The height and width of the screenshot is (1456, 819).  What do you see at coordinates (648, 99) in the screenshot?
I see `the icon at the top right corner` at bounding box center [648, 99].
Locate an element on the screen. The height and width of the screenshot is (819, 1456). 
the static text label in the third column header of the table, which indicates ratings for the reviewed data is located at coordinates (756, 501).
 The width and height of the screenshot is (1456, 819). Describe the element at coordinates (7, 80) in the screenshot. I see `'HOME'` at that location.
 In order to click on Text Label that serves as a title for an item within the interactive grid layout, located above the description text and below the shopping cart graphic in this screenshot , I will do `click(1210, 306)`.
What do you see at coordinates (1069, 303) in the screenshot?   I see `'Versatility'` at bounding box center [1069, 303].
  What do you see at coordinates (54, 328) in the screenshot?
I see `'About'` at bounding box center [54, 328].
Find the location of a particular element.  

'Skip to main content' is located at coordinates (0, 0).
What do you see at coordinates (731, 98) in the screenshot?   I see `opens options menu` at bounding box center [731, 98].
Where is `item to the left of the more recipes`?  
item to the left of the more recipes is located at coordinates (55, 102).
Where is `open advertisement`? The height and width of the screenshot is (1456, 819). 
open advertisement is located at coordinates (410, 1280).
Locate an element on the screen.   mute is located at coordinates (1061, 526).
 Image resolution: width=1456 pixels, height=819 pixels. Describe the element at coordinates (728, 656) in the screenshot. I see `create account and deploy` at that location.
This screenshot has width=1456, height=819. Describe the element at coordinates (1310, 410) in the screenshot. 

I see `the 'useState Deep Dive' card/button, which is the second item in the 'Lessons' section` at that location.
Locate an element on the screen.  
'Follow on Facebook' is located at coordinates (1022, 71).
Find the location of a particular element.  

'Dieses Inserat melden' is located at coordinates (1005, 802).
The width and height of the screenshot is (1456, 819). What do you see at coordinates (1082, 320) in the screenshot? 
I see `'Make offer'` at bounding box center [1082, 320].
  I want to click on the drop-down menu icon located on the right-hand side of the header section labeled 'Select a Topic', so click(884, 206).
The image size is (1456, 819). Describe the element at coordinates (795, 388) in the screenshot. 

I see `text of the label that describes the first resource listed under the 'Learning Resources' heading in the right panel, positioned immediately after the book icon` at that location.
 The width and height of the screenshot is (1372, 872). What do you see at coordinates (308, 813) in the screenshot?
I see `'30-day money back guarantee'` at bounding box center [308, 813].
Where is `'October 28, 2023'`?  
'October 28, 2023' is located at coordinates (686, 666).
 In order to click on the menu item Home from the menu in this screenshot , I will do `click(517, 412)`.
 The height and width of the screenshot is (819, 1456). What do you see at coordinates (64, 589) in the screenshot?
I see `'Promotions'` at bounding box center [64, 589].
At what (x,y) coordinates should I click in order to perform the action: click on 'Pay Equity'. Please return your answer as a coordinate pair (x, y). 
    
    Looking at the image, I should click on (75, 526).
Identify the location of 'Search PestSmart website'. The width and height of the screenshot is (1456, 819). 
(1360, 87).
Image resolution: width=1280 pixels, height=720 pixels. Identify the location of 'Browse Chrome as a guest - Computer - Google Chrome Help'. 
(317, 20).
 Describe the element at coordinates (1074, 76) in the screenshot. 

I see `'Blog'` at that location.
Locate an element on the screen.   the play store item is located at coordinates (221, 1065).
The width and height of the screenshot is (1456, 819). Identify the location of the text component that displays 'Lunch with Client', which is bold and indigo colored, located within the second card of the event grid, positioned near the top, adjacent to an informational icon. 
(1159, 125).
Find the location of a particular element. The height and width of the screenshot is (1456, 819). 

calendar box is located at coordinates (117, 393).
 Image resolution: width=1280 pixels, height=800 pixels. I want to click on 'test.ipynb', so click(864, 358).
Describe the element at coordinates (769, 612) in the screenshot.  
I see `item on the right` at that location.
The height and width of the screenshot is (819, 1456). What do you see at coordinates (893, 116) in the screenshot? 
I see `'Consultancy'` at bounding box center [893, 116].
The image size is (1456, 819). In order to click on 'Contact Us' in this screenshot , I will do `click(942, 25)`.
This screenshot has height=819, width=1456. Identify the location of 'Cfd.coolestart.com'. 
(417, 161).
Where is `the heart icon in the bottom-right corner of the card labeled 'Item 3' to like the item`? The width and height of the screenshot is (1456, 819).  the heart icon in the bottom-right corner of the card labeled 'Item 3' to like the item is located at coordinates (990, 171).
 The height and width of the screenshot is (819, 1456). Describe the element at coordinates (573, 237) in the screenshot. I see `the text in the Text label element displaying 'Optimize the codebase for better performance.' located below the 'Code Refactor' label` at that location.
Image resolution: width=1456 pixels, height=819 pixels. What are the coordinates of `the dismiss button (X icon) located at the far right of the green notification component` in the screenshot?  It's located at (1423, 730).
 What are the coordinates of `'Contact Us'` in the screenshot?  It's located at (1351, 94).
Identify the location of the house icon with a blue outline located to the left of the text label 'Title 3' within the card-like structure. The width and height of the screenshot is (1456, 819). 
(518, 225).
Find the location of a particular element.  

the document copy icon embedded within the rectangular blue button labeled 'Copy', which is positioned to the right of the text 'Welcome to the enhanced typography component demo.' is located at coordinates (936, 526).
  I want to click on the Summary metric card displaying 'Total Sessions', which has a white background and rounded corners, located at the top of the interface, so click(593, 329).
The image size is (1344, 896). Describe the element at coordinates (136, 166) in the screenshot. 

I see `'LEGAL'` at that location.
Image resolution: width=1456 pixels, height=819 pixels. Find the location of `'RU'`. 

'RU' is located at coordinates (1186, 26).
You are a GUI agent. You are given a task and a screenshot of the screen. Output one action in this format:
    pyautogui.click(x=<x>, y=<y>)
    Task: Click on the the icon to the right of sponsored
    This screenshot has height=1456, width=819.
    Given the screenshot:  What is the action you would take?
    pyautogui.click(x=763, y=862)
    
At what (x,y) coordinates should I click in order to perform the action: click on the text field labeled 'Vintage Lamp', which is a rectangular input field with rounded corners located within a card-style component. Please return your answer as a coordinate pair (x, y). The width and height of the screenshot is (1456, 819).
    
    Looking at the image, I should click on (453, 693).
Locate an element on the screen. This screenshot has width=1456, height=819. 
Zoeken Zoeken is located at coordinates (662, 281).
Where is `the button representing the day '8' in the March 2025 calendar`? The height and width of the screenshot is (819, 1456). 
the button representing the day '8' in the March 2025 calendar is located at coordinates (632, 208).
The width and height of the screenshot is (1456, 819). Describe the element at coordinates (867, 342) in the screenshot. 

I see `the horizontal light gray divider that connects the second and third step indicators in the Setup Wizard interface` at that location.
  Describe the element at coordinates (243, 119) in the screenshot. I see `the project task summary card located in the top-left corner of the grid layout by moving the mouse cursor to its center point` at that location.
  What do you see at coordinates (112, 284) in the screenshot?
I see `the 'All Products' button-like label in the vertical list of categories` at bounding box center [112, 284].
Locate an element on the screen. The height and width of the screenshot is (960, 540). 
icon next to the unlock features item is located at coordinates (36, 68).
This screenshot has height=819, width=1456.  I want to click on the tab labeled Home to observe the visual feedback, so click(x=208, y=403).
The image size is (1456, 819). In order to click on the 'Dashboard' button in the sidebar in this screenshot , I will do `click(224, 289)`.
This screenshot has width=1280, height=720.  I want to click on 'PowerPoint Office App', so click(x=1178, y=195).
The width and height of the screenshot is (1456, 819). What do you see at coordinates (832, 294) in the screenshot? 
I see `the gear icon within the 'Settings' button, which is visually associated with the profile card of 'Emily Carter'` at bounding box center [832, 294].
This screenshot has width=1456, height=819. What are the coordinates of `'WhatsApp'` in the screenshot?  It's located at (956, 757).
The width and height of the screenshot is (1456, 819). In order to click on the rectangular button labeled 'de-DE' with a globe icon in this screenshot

################

* _PROBLEM STATEMENT_: Can you render all the items above as a numbered list, one line per entry, with the blank lines left out?

* _THE ANSWER_:
1. The height and width of the screenshot is (1456, 819).  What do you see at coordinates (648, 99) in the screenshot?
2. I see `the icon at the top right corner` at bounding box center [648, 99].
3. Locate an element on the screen. The height and width of the screenshot is (819, 1456). 
4. the static text label in the third column header of the table, which indicates ratings for the reviewed data is located at coordinates (756, 501).
5.  The width and height of the screenshot is (1456, 819). Describe the element at coordinates (7, 80) in the screenshot. I see `'HOME'` at that location.
6.  In order to click on Text Label that serves as a title for an item within the interactive grid layout, located above the description text and below the shopping cart graphic in this screenshot , I will do `click(1210, 306)`.
7. What do you see at coordinates (1069, 303) in the screenshot?   I see `'Versatility'` at bounding box center [1069, 303].
8.   What do you see at coordinates (54, 328) in the screenshot?
9. I see `'About'` at bounding box center [54, 328].
10. Find the location of a particular element.  
11. 'Skip to main content' is located at coordinates (0, 0).
12. What do you see at coordinates (731, 98) in the screenshot?   I see `opens options menu` at bounding box center [731, 98].
13. Where is `item to the left of the more recipes`?  
14. item to the left of the more recipes is located at coordinates (55, 102).
15. Where is `open advertisement`? The height and width of the screenshot is (1456, 819). 
16. open advertisement is located at coordinates (410, 1280).
17. Locate an element on the screen.   mute is located at coordinates (1061, 526).
18.  Image resolution: width=1456 pixels, height=819 pixels. Describe the element at coordinates (728, 656) in the screenshot. I see `create account and deploy` at that location.
19. This screenshot has width=1456, height=819. Describe the element at coordinates (1310, 410) in the screenshot. 
20. I see `the 'useState Deep Dive' card/button, which is the second item in the 'Lessons' section` at that location.
21. Locate an element on the screen.  
22. 'Follow on Facebook' is located at coordinates (1022, 71).
23. Find the location of a particular element.  
24. 'Dieses Inserat melden' is located at coordinates (1005, 802).
25. The width and height of the screenshot is (1456, 819). What do you see at coordinates (1082, 320) in the screenshot? 
26. I see `'Make offer'` at bounding box center [1082, 320].
27.   I want to click on the drop-down menu icon located on the right-hand side of the header section labeled 'Select a Topic', so click(884, 206).
28. The image size is (1456, 819). Describe the element at coordinates (795, 388) in the screenshot. 
29. I see `text of the label that describes the first resource listed under the 'Learning Resources' heading in the right panel, positioned immediately after the book icon` at that location.
30.  The width and height of the screenshot is (1372, 872). What do you see at coordinates (308, 813) in the screenshot?
31. I see `'30-day money back guarantee'` at bounding box center [308, 813].
32. Where is `'October 28, 2023'`?  
33. 'October 28, 2023' is located at coordinates (686, 666).
34.  In order to click on the menu item Home from the menu in this screenshot , I will do `click(517, 412)`.
35.  The height and width of the screenshot is (819, 1456). What do you see at coordinates (64, 589) in the screenshot?
36. I see `'Promotions'` at bounding box center [64, 589].
37. At what (x,y) coordinates should I click in order to perform the action: click on 'Pay Equity'. Please return your answer as a coordinate pair (x, y). 
38.     Looking at the image, I should click on (75, 526).
39. Identify the location of 'Search PestSmart website'. The width and height of the screenshot is (1456, 819). 
40. (1360, 87).
41. Image resolution: width=1280 pixels, height=720 pixels. Identify the location of 'Browse Chrome as a guest - Computer - Google Chrome Help'. 
42. (317, 20).
43.  Describe the element at coordinates (1074, 76) in the screenshot. 
44. I see `'Blog'` at that location.
45. Locate an element on the screen.   the play store item is located at coordinates (221, 1065).
46. The width and height of the screenshot is (1456, 819). Identify the location of the text component that displays 'Lunch with Client', which is bold and indigo colored, located within the second card of the event grid, positioned near the top, adjacent to an informational icon. 
47. (1159, 125).
48. Find the location of a particular element. The height and width of the screenshot is (1456, 819). 
49. calendar box is located at coordinates (117, 393).
50.  Image resolution: width=1280 pixels, height=800 pixels. I want to click on 'test.ipynb', so click(864, 358).
51. Describe the element at coordinates (769, 612) in the screenshot.  
52. I see `item on the right` at that location.
53. The height and width of the screenshot is (819, 1456). What do you see at coordinates (893, 116) in the screenshot? 
54. I see `'Consultancy'` at bounding box center [893, 116].
55. The image size is (1456, 819). In order to click on 'Contact Us' in this screenshot , I will do `click(942, 25)`.
56. This screenshot has height=819, width=1456. Identify the location of 'Cfd.coolestart.com'. 
57. (417, 161).
58. Where is `the heart icon in the bottom-right corner of the card labeled 'Item 3' to like the item`? The width and height of the screenshot is (1456, 819).  the heart icon in the bottom-right corner of the card labeled 'Item 3' to like the item is located at coordinates (990, 171).
59.  The height and width of the screenshot is (819, 1456). Describe the element at coordinates (573, 237) in the screenshot. I see `the text in the Text label element displaying 'Optimize the codebase for better performance.' located below the 'Code Refactor' label` at that location.
60. Image resolution: width=1456 pixels, height=819 pixels. What are the coordinates of `the dismiss button (X icon) located at the far right of the green notification component` in the screenshot?  It's located at (1423, 730).
61.  What are the coordinates of `'Contact Us'` in the screenshot?  It's located at (1351, 94).
62. Identify the location of the house icon with a blue outline located to the left of the text label 'Title 3' within the card-like structure. The width and height of the screenshot is (1456, 819). 
63. (518, 225).
64. Find the location of a particular element.  
65. the document copy icon embedded within the rectangular blue button labeled 'Copy', which is positioned to the right of the text 'Welcome to the enhanced typography component demo.' is located at coordinates (936, 526).
66.   I want to click on the Summary metric card displaying 'Total Sessions', which has a white background and rounded corners, located at the top of the interface, so click(593, 329).
67. The image size is (1344, 896). Describe the element at coordinates (136, 166) in the screenshot. 
68. I see `'LEGAL'` at that location.
69. Image resolution: width=1456 pixels, height=819 pixels. Find the location of `'RU'`. 
70. 'RU' is located at coordinates (1186, 26).
71. You are a GUI agent. You are given a task and a screenshot of the screen. Output one action in this format:
72.     pyautogui.click(x=<x>, y=<y>)
73.     Task: Click on the the icon to the right of sponsored
74.     This screenshot has height=1456, width=819.
75.     Given the screenshot:  What is the action you would take?
76.     pyautogui.click(x=763, y=862)
77. At what (x,y) coordinates should I click in order to perform the action: click on the text field labeled 'Vintage Lamp', which is a rectangular input field with rounded corners located within a card-style component. Please return your answer as a coordinate pair (x, y). The width and height of the screenshot is (1456, 819).
78.     Looking at the image, I should click on (453, 693).
79. Locate an element on the screen. This screenshot has width=1456, height=819. 
80. Zoeken Zoeken is located at coordinates (662, 281).
81. Where is `the button representing the day '8' in the March 2025 calendar`? The height and width of the screenshot is (819, 1456). 
82. the button representing the day '8' in the March 2025 calendar is located at coordinates (632, 208).
83. The width and height of the screenshot is (1456, 819). Describe the element at coordinates (867, 342) in the screenshot. 
84. I see `the horizontal light gray divider that connects the second and third step indicators in the Setup Wizard interface` at that location.
85.   Describe the element at coordinates (243, 119) in the screenshot. I see `the project task summary card located in the top-left corner of the grid layout by moving the mouse cursor to its center point` at that location.
86.   What do you see at coordinates (112, 284) in the screenshot?
87. I see `the 'All Products' button-like label in the vertical list of categories` at bounding box center [112, 284].
88. Locate an element on the screen. The height and width of the screenshot is (960, 540). 
89. icon next to the unlock features item is located at coordinates (36, 68).
90. This screenshot has height=819, width=1456.  I want to click on the tab labeled Home to observe the visual feedback, so click(x=208, y=403).
91. The image size is (1456, 819). In order to click on the 'Dashboard' button in the sidebar in this screenshot , I will do `click(224, 289)`.
92. This screenshot has width=1280, height=720.  I want to click on 'PowerPoint Office App', so click(x=1178, y=195).
93. The width and height of the screenshot is (1456, 819). What do you see at coordinates (832, 294) in the screenshot? 
94. I see `the gear icon within the 'Settings' button, which is visually associated with the profile card of 'Emily Carter'` at bounding box center [832, 294].
95. This screenshot has width=1456, height=819. What are the coordinates of `'WhatsApp'` in the screenshot?  It's located at (956, 757).
96. The width and height of the screenshot is (1456, 819). In order to click on the rectangular button labeled 'de-DE' with a globe icon in this screenshot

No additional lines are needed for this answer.